What is needed here is an exact repetition of the records below, beginning at the line that has "Task: Click the red required asterisk" and stopping after the line that has "The width and".
** LISTED ENTRIES follows **
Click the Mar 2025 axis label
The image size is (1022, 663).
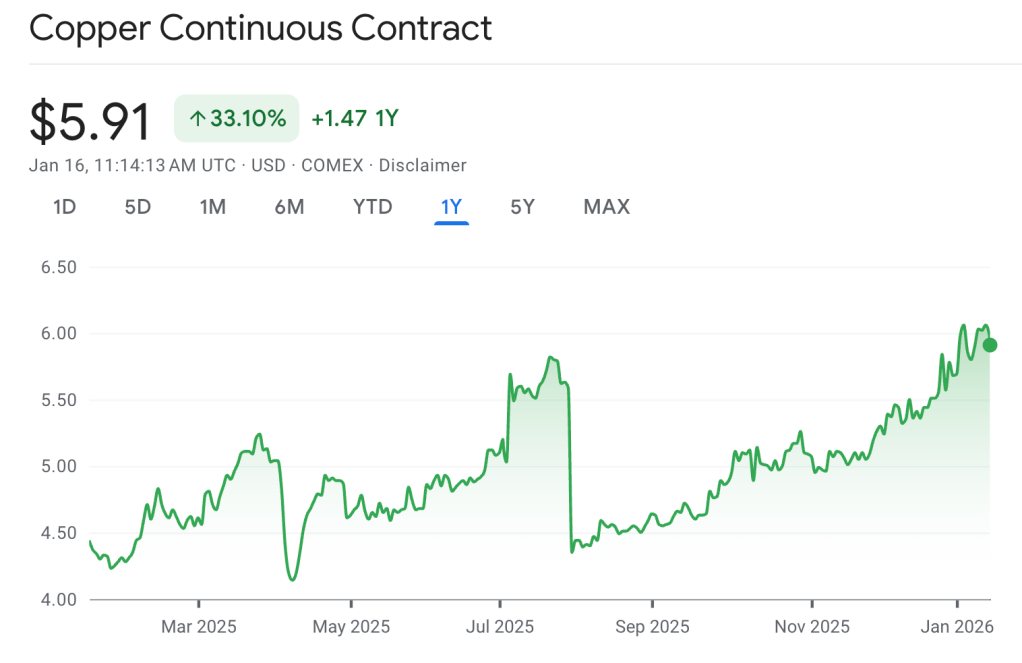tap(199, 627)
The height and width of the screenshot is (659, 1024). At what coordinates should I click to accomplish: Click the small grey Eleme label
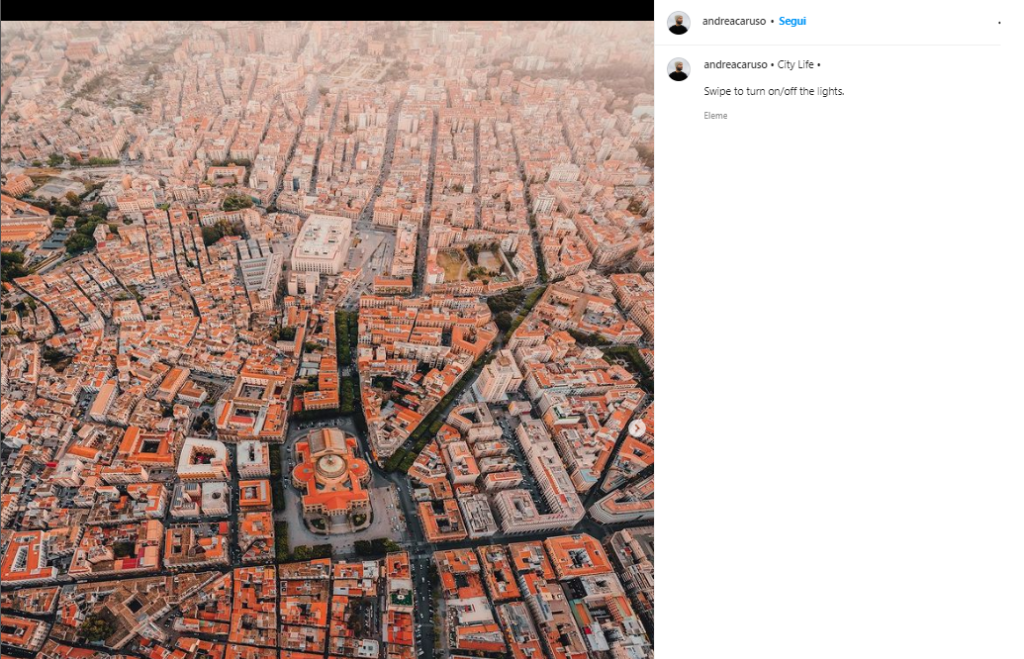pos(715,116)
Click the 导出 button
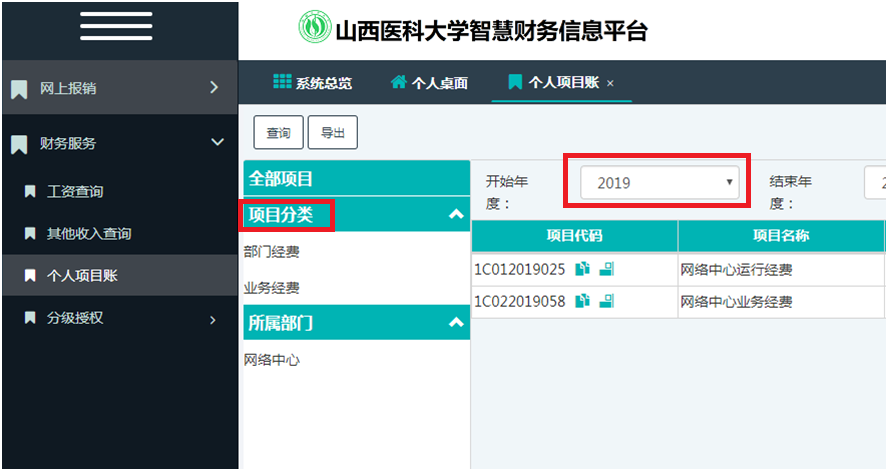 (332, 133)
** End of LISTED ENTRIES **
** LISTED ENTRIES follows **
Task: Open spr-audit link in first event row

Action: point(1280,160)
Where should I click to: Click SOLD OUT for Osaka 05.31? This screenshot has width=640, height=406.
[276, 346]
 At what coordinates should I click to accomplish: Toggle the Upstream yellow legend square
** End of LISTED ENTRIES **
** LISTED ENTRIES follows **
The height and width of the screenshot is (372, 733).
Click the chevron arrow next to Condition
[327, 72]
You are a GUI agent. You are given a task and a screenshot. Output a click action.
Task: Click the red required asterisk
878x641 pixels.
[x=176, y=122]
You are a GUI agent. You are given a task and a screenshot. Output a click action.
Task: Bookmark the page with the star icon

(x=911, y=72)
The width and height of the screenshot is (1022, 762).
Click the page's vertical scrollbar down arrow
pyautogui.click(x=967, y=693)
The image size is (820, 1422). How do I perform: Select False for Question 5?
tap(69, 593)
** End of LISTED ENTRIES **
**ANSWER TO THE PROBLEM**
Task: Click the red required asterisk
878x641 pixels.
[x=176, y=122]
You are a GUI agent. You are given a task and a screenshot. Output a click action.
Task: Bookmark the page with the star icon

(x=911, y=72)
The width and height of the screenshot is (1022, 762).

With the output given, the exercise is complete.